First, Dr. Love's team learned that wolves are exposed to at least 11.28 millirem daily, estimated to be more than six times the amount humans can safely be exposed to. A rem is a unit of measurement for radiation, with a millirem being one one-thousandth of a rem, according to the Nevada National Security Site.
In her assessment of the wolf blood, Dr. Love discovered that wolves' immune systems mutate similarly to cancer patients undergoing radiation treatment. Even more exciting, however, was that she identified parts of the wolves' genetic sequences that seemed to resist cancer. Many hope these findings could lead to better cancer-fighting technological innovations, but first, Dr. Love's research team needs more information.
Dr. Love and the team have not returned to Chernobyl since 2014 thanks to the coronavirus pandemic and Russia's invasion of Ukraine.
There have been previous studies on the wildlife of Chernobyl, including a study in 2016 that said humans were worse for the animal population of Chernobyl than radiation and a 2023 study of stray dogs there.
More than 60 rare species of animals have resurfaced in the CEZ.
The United Nations Environment Programme (UNEP) reported in 2020 that researchers discovered a resurgence in animal populations to Chernobyl, including (but not limited to) deer, lynxes, bison, storks, brown bears and more.
Since 2015, the Global Environment Facility has funded a collaboration between the UNEP and Ukraine’s Ministry of Ecology and Natural Resources and the State Agency of the CEZ to support the return of wildlife to the area.

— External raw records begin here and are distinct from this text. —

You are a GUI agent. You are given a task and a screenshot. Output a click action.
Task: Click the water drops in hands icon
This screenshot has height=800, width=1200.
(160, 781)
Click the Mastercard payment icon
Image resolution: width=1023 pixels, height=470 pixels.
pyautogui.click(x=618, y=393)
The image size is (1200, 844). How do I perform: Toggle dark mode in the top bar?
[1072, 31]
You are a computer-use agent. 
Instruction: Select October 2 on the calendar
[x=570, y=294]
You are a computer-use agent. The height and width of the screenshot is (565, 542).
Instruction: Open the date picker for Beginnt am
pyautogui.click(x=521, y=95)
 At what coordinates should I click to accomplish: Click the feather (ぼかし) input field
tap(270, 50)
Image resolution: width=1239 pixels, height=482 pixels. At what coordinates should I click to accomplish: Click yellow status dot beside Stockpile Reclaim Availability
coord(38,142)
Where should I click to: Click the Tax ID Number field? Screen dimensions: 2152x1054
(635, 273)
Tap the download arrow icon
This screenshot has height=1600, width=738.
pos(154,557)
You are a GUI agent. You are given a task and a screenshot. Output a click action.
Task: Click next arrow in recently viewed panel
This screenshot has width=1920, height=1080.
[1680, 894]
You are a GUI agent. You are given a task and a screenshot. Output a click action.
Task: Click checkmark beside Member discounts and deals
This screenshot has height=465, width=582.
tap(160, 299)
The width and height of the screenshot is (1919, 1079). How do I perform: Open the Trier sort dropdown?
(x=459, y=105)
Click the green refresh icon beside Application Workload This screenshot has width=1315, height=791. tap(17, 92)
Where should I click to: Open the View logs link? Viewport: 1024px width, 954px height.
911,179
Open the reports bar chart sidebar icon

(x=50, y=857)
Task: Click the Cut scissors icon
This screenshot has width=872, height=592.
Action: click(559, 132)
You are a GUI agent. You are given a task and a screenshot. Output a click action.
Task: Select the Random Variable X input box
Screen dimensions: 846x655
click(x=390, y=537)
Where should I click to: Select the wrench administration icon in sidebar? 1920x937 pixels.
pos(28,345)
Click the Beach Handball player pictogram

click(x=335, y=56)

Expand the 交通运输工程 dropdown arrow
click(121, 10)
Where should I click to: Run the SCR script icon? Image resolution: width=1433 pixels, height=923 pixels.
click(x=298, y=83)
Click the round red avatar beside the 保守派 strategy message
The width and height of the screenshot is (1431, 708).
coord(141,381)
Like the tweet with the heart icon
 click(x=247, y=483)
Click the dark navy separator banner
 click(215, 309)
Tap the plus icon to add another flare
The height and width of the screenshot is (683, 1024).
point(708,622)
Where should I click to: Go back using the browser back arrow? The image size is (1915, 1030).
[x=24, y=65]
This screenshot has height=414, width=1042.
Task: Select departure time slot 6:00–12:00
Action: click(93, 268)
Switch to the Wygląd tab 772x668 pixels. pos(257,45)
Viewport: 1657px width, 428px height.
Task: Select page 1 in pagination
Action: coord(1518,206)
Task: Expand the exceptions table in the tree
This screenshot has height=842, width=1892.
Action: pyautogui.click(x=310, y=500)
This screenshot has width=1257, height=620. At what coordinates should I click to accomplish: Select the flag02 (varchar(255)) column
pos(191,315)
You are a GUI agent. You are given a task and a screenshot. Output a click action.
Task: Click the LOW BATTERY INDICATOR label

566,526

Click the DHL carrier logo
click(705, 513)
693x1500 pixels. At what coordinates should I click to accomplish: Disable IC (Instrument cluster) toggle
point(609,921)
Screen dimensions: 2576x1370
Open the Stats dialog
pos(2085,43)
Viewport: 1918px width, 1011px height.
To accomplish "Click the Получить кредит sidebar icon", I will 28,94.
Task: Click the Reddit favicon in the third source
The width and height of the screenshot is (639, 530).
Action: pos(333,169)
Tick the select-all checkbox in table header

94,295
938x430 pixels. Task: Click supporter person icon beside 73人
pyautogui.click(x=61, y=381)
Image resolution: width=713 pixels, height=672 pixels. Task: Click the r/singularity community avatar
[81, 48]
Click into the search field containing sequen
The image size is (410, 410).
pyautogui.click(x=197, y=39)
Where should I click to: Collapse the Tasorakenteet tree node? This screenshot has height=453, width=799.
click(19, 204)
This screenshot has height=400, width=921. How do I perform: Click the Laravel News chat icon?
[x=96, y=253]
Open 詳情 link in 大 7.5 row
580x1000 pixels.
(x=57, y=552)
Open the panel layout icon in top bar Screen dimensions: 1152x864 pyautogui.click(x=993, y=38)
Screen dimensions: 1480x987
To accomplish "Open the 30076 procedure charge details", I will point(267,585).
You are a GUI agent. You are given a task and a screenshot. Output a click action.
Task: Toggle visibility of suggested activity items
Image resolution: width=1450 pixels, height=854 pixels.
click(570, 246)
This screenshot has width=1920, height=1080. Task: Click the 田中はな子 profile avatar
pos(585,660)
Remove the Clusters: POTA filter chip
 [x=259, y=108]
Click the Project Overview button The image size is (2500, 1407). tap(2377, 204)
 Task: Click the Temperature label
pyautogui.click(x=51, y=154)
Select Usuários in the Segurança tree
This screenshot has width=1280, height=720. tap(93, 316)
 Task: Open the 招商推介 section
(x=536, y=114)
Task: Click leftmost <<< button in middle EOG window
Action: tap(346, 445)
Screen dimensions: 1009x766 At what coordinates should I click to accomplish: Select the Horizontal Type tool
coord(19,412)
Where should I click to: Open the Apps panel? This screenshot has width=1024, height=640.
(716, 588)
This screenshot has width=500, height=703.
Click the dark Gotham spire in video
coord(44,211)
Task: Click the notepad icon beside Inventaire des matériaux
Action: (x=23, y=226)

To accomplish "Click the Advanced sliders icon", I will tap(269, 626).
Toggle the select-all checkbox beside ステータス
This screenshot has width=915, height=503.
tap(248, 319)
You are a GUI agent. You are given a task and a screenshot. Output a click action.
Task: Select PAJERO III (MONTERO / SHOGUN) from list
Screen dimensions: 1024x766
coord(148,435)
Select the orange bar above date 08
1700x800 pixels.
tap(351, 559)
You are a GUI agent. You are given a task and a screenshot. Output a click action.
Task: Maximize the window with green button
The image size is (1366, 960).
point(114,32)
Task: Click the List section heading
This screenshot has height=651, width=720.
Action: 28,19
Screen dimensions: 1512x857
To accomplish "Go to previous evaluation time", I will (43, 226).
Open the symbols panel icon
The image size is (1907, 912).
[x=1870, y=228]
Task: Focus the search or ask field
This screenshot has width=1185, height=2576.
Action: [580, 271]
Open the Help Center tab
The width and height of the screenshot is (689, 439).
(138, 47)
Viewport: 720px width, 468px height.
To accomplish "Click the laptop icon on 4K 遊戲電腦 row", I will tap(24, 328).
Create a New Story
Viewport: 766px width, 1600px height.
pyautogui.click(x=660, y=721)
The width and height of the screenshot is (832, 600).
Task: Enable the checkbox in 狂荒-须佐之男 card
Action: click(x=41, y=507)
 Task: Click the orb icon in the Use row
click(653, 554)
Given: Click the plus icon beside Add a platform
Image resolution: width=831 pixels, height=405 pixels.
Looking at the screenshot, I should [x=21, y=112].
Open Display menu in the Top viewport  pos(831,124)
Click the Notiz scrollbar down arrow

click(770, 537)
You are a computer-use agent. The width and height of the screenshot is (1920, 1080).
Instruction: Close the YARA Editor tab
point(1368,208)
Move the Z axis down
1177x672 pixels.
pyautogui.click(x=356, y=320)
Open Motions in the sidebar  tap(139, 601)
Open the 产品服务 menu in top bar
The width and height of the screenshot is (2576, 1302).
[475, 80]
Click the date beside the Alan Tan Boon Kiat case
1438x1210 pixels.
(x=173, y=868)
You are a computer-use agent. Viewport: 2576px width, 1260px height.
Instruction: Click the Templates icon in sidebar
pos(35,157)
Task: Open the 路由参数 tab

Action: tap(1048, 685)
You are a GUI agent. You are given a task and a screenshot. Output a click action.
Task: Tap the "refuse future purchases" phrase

Nick Beresford from the UK Centre for Ecology and Hydrology is one of many scientists who have researched Chernobyl's blossoming wildlife population, and the results are astounding. "Our camera trap surveys in Ukraine have photographed Eurasian lynx, brown bear, black storks and European bison. Ukrainian and Belarussian researchers have recorded hundreds of plant and animal species in the zone, including more than 60 [rare] species," he said.